- **TASK DESCRIPTION**
Working from the records beneath this line, reproduce each one exactly.

[Stored data]
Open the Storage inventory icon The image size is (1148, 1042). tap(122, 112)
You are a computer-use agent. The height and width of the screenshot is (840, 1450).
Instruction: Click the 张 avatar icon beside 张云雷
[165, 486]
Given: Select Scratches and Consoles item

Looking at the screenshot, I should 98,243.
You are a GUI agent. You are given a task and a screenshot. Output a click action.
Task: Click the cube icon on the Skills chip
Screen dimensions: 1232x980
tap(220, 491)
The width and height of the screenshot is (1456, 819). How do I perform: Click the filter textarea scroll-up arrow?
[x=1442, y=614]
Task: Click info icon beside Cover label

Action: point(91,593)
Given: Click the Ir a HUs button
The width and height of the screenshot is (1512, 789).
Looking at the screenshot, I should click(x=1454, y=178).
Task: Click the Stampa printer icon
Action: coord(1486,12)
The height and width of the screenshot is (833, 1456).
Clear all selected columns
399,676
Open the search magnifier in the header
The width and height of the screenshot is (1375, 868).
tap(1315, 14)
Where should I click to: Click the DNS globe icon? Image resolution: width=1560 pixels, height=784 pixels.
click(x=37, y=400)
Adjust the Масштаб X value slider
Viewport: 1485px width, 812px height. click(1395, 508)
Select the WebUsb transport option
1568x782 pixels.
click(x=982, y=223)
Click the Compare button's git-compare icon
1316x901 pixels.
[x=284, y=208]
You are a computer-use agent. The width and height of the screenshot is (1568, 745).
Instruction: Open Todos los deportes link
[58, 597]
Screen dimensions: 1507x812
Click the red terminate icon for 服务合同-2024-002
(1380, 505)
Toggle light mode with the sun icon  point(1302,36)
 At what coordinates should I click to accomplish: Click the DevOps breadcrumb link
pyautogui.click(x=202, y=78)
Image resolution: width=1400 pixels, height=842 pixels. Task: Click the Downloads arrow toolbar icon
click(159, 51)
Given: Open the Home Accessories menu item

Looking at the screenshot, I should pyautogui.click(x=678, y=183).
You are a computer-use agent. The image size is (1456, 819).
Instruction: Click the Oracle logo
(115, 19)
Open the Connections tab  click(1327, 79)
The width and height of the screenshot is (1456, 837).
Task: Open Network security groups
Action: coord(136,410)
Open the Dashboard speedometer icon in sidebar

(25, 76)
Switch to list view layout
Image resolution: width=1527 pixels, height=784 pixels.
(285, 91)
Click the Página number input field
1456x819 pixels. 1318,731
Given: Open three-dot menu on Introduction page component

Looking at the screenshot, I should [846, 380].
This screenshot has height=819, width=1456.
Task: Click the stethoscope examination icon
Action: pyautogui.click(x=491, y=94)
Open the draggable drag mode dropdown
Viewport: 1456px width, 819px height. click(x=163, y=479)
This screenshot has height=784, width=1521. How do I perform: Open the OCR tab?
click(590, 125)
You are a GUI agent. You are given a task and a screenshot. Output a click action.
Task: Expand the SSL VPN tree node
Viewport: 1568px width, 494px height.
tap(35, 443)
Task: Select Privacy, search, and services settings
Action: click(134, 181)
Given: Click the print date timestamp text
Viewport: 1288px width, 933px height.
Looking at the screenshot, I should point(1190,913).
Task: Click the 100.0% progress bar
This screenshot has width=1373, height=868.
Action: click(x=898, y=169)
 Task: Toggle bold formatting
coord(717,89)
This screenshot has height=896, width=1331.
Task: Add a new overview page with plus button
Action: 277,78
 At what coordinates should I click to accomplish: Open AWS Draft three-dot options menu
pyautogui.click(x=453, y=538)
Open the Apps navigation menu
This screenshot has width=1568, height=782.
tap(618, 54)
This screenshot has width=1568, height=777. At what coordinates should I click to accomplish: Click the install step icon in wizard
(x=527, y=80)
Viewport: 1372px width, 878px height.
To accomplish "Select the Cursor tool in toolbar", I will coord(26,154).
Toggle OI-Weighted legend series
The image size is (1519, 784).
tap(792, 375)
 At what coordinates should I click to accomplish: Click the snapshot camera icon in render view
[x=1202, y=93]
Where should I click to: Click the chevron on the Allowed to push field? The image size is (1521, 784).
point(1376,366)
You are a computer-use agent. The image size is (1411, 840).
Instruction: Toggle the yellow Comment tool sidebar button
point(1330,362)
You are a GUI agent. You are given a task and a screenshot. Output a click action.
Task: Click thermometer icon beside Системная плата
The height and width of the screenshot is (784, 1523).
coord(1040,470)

- **SOLUTION BELOW**
Open the Storage inventory icon The image size is (1148, 1042). tap(122, 112)
You are a computer-use agent. The height and width of the screenshot is (840, 1450).
Instruction: Click the 张 avatar icon beside 张云雷
[165, 486]
Given: Select Scratches and Consoles item

Looking at the screenshot, I should 98,243.
You are a GUI agent. You are given a task and a screenshot. Output a click action.
Task: Click the cube icon on the Skills chip
Screen dimensions: 1232x980
tap(220, 491)
The width and height of the screenshot is (1456, 819). How do I perform: Click the filter textarea scroll-up arrow?
[x=1442, y=614]
Task: Click info icon beside Cover label

Action: point(91,593)
Given: Click the Ir a HUs button
The width and height of the screenshot is (1512, 789).
Looking at the screenshot, I should click(x=1454, y=178).
Task: Click the Stampa printer icon
Action: coord(1486,12)
The height and width of the screenshot is (833, 1456).
Clear all selected columns
399,676
Open the search magnifier in the header
The width and height of the screenshot is (1375, 868).
tap(1315, 14)
Where should I click to: Click the DNS globe icon? Image resolution: width=1560 pixels, height=784 pixels.
click(x=37, y=400)
Adjust the Масштаб X value slider
Viewport: 1485px width, 812px height. click(1395, 508)
Select the WebUsb transport option
1568x782 pixels.
click(x=982, y=223)
Click the Compare button's git-compare icon
1316x901 pixels.
[x=284, y=208]
You are a computer-use agent. The width and height of the screenshot is (1568, 745).
Instruction: Open Todos los deportes link
[58, 597]
Screen dimensions: 1507x812
Click the red terminate icon for 服务合同-2024-002
(1380, 505)
Toggle light mode with the sun icon  point(1302,36)
 At what coordinates should I click to accomplish: Click the DevOps breadcrumb link
pyautogui.click(x=202, y=78)
Image resolution: width=1400 pixels, height=842 pixels. Task: Click the Downloads arrow toolbar icon
click(159, 51)
Given: Open the Home Accessories menu item

Looking at the screenshot, I should pyautogui.click(x=678, y=183).
You are a computer-use agent. The image size is (1456, 819).
Instruction: Click the Oracle logo
(115, 19)
Open the Connections tab  click(1327, 79)
The width and height of the screenshot is (1456, 837).
Task: Open Network security groups
Action: coord(136,410)
Open the Dashboard speedometer icon in sidebar

(25, 76)
Switch to list view layout
Image resolution: width=1527 pixels, height=784 pixels.
(285, 91)
Click the Página number input field
1456x819 pixels. 1318,731
Given: Open three-dot menu on Introduction page component

Looking at the screenshot, I should [846, 380].
This screenshot has height=819, width=1456.
Task: Click the stethoscope examination icon
Action: pyautogui.click(x=491, y=94)
Open the draggable drag mode dropdown
Viewport: 1456px width, 819px height. click(x=163, y=479)
This screenshot has height=784, width=1521. How do I perform: Open the OCR tab?
click(590, 125)
You are a GUI agent. You are given a task and a screenshot. Output a click action.
Task: Expand the SSL VPN tree node
Viewport: 1568px width, 494px height.
tap(35, 443)
Task: Select Privacy, search, and services settings
Action: click(134, 181)
Given: Click the print date timestamp text
Viewport: 1288px width, 933px height.
Looking at the screenshot, I should point(1190,913).
Task: Click the 100.0% progress bar
This screenshot has width=1373, height=868.
Action: click(x=898, y=169)
 Task: Toggle bold formatting
coord(717,89)
This screenshot has height=896, width=1331.
Task: Add a new overview page with plus button
Action: 277,78
 At what coordinates should I click to accomplish: Open AWS Draft three-dot options menu
pyautogui.click(x=453, y=538)
Open the Apps navigation menu
This screenshot has width=1568, height=782.
tap(618, 54)
This screenshot has width=1568, height=777. At what coordinates should I click to accomplish: Click the install step icon in wizard
(x=527, y=80)
Viewport: 1372px width, 878px height.
To accomplish "Select the Cursor tool in toolbar", I will coord(26,154).
Toggle OI-Weighted legend series
The image size is (1519, 784).
tap(792, 375)
 At what coordinates should I click to accomplish: Click the snapshot camera icon in render view
[x=1202, y=93]
Where should I click to: Click the chevron on the Allowed to push field? The image size is (1521, 784).
point(1376,366)
You are a computer-use agent. The image size is (1411, 840).
Instruction: Toggle the yellow Comment tool sidebar button
point(1330,362)
You are a GUI agent. You are given a task and a screenshot. Output a click action.
Task: Click thermometer icon beside Системная плата
The height and width of the screenshot is (784, 1523).
coord(1040,470)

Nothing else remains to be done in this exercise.